Human Toll‐like receptor 4 responses to P. gingivalis are regulated by lipid A 1‐ and 4′‐phosphatase activities

Summary Signal transduction following binding of lipopolysaccharide (LPS) to Toll‐like receptor 4 (TLR4) is an essential aspect of host innate immune responses to infection by Gram‐negative pathogens. Here, we describe a novel molecular mechanism used by a prevalent human bacterial pathogen to evade and subvert the human innate immune system. We show that the oral pathogen, Porphyromonas gingivalis , uses endogenous lipid A 1‐ and 4′‐phosphatase activities to modify its LPS, creating immunologically silent, non‐phosphorylated lipid A. This unique lipid A provides a highly effective mechanism employed by this bacterium to evade TLR4 sensing and to resist killing by cationic antimicrobial peptides.
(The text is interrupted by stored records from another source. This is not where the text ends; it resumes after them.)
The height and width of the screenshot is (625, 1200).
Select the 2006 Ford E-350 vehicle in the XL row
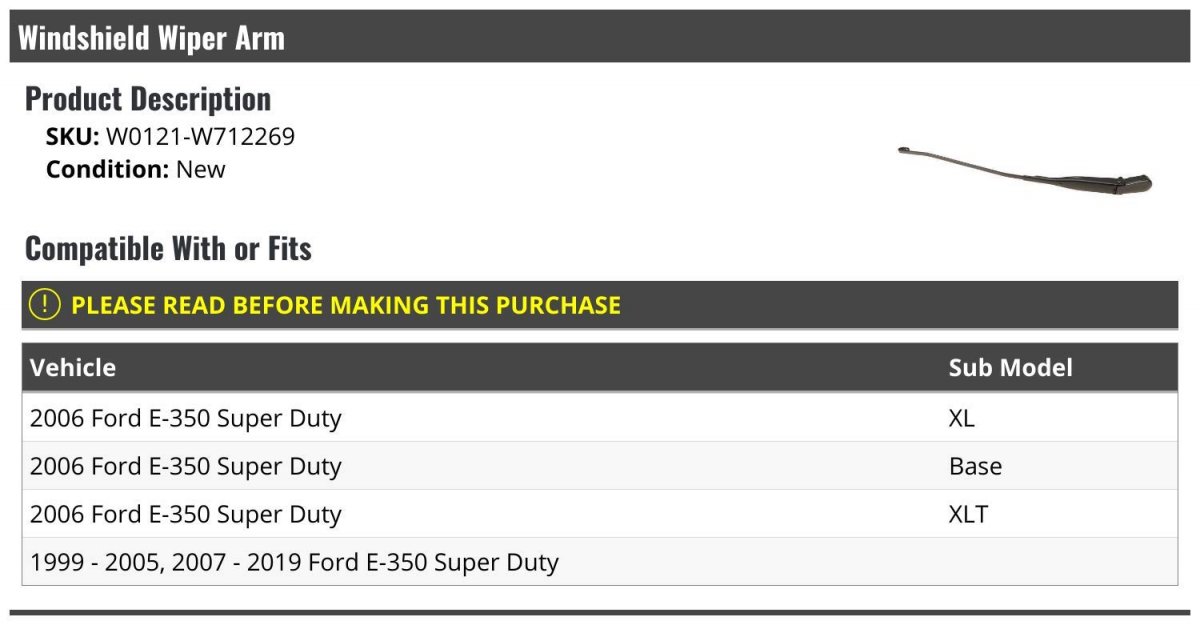click(186, 418)
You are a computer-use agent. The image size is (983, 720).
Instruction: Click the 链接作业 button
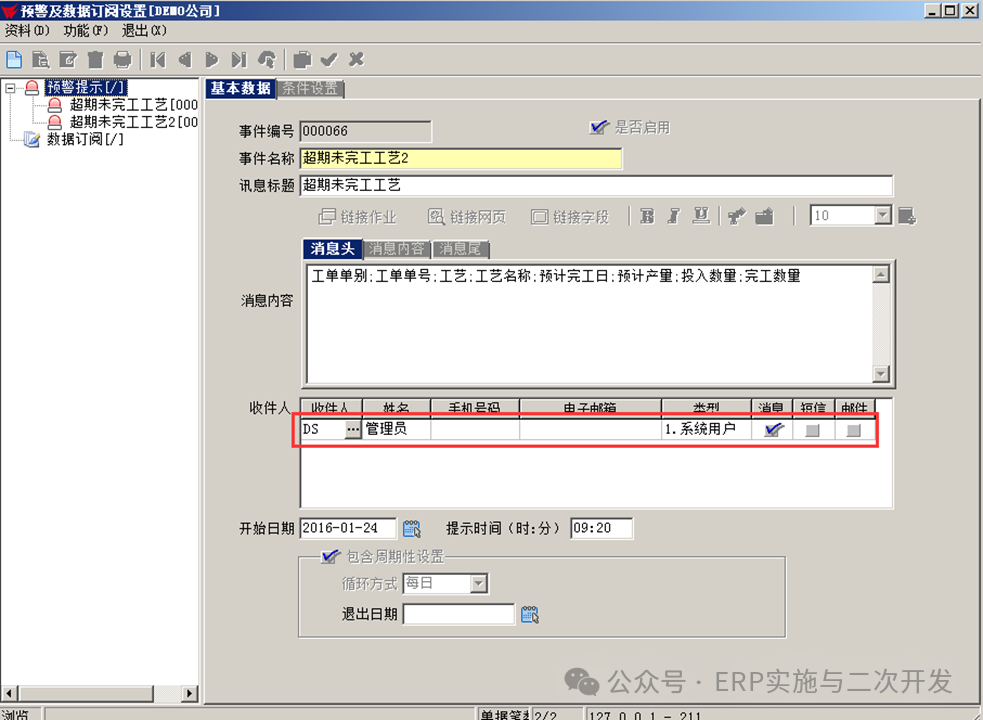point(357,217)
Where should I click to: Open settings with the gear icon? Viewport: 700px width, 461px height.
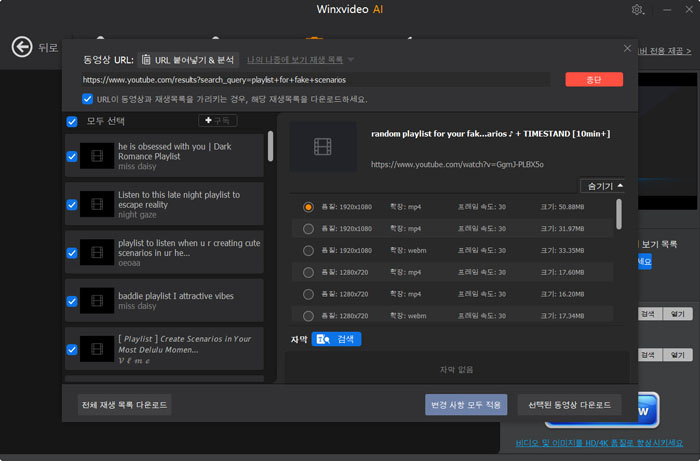(638, 10)
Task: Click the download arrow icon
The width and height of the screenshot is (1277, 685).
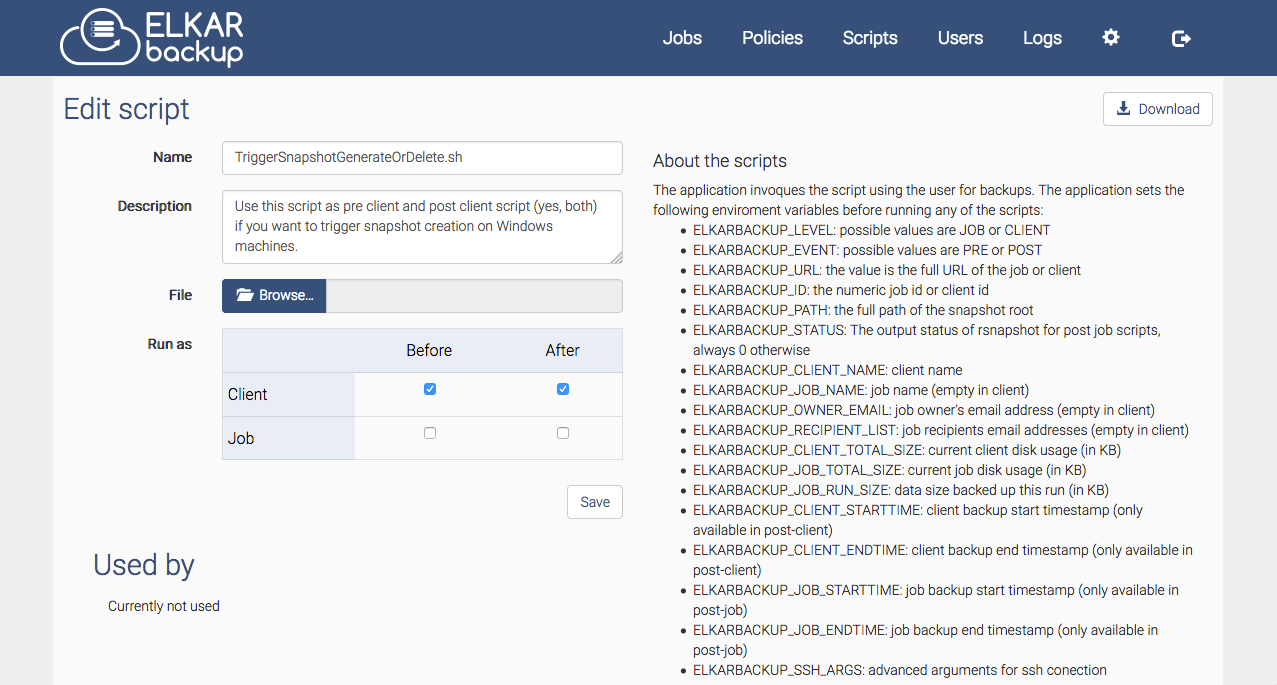Action: click(1124, 109)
In addition, lipid A 1‐phosphatase activity is suppressed by haemin, an important nutrient in the oral cavity. Specifically, P. gingivalis grown in the presence of high haemin produces lipid A that acts as a potent TLR4 antagonist. These results suggest that haemin‐dependent regulation of lipid A 1‐dephosphorylation can shift P. gingivalis lipid A activity from TLR4 evasive to TLR4 suppressive, potentially altering critical interactions between this bacterium, the local microbial community and the host innate immune system.